I suppose you could leave some blank and make the squares the next largest perfect square



Hm. The biggest problem there are the definition of "diagonal" and "box".

I mean non-square sudokus are still in NP. If a solution can be validated in polynomial time, a problem is in NP.

And to validate a (x, y) sized sudoku, you need to check (x * y) [ number of total squares] * (x [row] + y [column] + max(x, y)ish [diagonal-ish] + ((x/3) + (y/3)) [box]). The boxes might be weird, but boxes are smaller than the overall sudoku, so we are looking at some max(x, y)^4 or so. Same for the diagonals. The input is x*y numbers, so max(x, y)^2. Very much polynomial in the size of the input[1]

And it should also be easy to show that if an (n, n) sized sudoku has a solution, an (n+k, n+k) sized sudoku has a solution. You kinda shove in the new numbers in knights-kinda moves and that's it.

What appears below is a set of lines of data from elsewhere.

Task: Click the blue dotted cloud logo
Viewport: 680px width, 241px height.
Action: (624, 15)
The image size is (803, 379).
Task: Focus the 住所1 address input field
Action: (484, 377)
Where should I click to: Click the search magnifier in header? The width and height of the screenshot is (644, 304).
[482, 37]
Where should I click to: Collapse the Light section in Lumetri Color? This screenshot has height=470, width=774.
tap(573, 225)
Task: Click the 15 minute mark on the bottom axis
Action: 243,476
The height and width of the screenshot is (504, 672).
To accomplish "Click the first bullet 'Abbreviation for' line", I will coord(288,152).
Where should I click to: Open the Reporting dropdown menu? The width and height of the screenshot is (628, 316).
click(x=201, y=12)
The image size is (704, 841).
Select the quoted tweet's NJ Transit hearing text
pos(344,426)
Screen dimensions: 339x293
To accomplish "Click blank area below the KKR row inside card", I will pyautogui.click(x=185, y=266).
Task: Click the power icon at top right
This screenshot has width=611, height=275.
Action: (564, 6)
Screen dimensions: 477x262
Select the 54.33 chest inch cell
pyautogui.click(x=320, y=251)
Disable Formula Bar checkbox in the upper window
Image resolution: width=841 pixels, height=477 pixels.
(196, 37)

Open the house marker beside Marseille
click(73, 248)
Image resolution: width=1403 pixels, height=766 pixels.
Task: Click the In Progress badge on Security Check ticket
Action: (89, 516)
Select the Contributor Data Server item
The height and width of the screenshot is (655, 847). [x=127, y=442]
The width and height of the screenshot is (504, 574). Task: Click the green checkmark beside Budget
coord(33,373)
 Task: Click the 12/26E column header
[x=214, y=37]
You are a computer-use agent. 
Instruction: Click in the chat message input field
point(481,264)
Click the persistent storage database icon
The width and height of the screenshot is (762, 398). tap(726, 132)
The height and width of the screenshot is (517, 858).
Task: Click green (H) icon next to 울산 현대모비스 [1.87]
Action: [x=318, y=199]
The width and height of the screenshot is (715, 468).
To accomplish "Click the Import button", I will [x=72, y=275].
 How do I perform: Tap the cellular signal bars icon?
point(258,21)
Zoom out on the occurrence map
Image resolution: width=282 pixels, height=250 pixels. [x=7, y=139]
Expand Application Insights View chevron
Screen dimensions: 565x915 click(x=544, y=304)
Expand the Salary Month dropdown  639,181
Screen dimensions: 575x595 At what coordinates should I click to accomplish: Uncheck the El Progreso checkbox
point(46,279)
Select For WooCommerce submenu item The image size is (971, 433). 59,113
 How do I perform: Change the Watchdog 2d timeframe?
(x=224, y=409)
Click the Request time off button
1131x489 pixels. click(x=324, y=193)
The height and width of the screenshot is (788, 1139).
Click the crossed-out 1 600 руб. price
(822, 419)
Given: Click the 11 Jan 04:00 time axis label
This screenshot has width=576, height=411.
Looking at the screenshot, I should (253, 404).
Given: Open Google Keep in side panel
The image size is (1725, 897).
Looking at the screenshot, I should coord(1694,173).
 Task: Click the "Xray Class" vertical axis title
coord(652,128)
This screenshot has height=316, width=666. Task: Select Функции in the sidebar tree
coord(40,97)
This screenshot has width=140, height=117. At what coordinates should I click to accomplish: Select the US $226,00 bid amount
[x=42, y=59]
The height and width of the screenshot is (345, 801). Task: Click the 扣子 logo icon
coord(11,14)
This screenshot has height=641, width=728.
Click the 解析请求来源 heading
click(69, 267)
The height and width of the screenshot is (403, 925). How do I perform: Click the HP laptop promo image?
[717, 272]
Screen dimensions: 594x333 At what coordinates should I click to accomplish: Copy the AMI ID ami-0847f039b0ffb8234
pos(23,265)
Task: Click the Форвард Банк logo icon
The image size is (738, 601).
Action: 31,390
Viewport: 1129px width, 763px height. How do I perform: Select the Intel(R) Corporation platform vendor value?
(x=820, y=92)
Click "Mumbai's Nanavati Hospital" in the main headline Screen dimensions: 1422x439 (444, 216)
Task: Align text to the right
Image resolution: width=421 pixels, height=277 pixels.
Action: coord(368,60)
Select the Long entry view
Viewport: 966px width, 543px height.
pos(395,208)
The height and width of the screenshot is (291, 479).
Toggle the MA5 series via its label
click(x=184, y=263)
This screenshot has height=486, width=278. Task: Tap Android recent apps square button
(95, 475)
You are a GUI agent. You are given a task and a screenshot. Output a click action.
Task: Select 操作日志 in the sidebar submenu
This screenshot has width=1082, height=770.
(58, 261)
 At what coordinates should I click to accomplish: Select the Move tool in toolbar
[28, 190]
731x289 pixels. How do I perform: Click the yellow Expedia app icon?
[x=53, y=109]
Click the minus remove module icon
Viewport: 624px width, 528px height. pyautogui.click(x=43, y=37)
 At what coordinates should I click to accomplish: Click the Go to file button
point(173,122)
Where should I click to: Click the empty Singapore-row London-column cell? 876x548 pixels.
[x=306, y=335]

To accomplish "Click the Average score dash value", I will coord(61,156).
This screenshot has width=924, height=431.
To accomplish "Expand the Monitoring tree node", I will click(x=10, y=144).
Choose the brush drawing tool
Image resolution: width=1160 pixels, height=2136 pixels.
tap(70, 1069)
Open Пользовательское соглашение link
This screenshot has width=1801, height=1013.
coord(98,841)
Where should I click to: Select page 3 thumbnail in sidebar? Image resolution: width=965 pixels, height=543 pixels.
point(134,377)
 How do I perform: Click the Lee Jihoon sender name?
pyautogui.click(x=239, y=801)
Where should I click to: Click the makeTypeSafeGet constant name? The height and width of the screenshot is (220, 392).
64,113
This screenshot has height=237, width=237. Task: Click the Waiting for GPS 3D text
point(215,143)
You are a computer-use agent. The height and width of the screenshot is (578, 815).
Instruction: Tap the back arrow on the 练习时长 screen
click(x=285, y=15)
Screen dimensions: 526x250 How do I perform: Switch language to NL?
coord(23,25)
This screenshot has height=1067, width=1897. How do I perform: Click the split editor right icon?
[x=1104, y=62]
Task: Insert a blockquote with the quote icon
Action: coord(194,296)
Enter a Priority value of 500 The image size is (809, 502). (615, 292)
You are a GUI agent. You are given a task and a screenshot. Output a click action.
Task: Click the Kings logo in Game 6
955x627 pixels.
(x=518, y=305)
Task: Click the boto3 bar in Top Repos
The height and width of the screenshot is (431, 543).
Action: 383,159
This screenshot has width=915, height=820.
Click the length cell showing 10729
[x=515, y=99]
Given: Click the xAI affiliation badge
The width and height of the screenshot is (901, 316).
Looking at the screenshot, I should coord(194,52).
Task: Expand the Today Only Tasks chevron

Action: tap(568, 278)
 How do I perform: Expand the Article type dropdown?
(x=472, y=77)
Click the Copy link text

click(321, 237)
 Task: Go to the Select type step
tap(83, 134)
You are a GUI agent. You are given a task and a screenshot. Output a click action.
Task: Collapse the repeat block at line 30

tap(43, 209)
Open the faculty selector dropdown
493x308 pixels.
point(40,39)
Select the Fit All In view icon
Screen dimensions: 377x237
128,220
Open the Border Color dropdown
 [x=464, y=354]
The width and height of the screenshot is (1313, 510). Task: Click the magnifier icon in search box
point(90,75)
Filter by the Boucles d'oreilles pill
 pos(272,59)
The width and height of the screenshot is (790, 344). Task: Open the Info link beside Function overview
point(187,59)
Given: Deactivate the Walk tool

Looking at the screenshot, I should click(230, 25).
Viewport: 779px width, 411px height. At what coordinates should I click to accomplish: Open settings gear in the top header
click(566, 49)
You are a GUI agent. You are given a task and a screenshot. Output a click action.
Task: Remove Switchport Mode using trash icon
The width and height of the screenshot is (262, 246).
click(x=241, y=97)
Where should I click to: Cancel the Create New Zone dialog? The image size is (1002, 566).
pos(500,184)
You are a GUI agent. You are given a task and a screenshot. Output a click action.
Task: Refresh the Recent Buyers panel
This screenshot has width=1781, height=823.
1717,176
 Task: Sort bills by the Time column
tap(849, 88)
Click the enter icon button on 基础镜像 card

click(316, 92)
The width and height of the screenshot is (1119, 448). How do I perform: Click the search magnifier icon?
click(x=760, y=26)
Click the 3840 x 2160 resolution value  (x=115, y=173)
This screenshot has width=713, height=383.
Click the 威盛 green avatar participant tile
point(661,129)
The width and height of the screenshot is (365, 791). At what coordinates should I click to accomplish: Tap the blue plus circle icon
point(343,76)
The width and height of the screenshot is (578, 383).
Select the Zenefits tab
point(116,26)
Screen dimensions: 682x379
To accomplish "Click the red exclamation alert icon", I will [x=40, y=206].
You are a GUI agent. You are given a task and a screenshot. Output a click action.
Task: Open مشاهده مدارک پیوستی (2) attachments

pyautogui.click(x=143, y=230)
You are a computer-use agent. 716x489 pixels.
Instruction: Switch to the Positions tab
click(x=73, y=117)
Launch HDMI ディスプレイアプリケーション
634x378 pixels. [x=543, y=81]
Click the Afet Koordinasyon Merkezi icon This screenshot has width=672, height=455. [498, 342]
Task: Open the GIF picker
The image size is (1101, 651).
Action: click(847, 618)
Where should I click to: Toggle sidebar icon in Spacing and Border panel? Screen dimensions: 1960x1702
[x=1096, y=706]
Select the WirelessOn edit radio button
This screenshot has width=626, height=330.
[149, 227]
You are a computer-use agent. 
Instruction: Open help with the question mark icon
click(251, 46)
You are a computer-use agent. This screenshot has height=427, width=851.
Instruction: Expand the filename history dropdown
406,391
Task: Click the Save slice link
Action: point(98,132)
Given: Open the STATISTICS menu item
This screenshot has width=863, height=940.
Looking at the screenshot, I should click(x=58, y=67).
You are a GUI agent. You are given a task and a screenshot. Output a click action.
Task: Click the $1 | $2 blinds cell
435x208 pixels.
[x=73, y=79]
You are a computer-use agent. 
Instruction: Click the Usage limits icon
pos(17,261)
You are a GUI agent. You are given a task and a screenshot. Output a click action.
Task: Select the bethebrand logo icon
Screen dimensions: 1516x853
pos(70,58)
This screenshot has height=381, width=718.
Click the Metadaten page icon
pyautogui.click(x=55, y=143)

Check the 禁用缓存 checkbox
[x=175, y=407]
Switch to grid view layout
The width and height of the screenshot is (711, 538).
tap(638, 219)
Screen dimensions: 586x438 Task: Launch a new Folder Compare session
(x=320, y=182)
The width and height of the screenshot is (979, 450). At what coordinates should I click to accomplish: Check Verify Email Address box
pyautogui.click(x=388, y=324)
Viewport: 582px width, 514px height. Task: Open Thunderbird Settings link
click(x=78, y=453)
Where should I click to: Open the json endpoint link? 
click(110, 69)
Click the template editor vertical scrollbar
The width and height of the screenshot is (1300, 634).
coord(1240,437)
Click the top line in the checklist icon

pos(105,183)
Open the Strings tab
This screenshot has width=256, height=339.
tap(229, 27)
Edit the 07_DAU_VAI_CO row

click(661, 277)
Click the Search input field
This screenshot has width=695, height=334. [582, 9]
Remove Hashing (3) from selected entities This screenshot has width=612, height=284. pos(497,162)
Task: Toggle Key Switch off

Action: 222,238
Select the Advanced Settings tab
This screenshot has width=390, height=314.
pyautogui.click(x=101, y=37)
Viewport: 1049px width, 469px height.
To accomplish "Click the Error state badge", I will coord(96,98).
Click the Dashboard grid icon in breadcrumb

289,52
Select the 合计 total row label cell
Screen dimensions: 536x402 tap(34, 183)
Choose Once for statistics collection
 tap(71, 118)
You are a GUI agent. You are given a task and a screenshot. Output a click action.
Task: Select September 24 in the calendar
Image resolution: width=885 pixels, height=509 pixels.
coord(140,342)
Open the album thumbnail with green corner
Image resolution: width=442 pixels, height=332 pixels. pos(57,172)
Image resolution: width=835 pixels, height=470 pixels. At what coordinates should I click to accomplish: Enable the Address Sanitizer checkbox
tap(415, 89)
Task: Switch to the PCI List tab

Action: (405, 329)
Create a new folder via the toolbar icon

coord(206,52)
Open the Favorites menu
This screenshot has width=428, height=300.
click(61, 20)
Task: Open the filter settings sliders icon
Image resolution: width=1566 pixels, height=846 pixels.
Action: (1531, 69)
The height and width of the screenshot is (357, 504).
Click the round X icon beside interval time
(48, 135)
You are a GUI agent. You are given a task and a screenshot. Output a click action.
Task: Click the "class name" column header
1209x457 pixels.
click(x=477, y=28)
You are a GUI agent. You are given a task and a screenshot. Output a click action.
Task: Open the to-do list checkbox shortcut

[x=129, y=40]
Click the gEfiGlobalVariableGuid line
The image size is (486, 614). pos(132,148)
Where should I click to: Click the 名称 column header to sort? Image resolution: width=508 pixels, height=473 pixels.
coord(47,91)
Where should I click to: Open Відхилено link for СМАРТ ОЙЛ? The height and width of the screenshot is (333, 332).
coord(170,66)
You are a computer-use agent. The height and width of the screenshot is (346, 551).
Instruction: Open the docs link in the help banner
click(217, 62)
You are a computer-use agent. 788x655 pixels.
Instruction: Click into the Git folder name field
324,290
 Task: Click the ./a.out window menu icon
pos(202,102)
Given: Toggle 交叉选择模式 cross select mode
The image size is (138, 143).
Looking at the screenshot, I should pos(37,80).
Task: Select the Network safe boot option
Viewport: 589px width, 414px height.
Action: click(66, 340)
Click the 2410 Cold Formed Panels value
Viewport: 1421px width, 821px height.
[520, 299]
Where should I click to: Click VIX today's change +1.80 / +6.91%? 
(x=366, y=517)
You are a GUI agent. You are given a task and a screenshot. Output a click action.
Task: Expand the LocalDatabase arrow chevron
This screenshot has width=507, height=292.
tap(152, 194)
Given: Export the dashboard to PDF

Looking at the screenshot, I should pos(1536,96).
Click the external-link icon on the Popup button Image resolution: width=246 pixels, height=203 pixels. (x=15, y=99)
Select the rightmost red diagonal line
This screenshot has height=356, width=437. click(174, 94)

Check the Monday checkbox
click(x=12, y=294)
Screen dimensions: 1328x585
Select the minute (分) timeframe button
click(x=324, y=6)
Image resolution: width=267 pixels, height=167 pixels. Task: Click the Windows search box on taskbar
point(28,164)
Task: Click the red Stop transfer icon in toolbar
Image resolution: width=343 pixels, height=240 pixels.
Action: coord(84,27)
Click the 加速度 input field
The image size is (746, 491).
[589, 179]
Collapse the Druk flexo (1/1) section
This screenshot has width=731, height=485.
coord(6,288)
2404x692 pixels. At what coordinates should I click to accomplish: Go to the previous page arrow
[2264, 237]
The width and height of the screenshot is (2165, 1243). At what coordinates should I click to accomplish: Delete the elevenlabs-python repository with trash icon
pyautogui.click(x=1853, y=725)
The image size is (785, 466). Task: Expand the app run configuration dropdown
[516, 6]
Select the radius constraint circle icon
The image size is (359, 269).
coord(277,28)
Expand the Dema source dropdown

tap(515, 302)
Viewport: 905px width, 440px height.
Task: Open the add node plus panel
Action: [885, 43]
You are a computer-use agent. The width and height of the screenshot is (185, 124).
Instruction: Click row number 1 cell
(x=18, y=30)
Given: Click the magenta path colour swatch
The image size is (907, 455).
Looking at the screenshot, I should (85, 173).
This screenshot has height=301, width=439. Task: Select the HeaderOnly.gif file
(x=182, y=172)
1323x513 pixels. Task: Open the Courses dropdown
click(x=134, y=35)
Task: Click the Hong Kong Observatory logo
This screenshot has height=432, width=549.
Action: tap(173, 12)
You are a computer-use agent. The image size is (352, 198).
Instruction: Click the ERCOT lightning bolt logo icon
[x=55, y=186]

1: this can be a bit weird, because you need to be careful "what you're polynomial in". If your input is a number or two, you might be polynomial in the magnitude of the number, which however is exponential with the input length.

In this case however, we wouldn't have encoding shenanigans, since we're just placing abstract symbols from the turing machine's alphabet onto an imagined grid.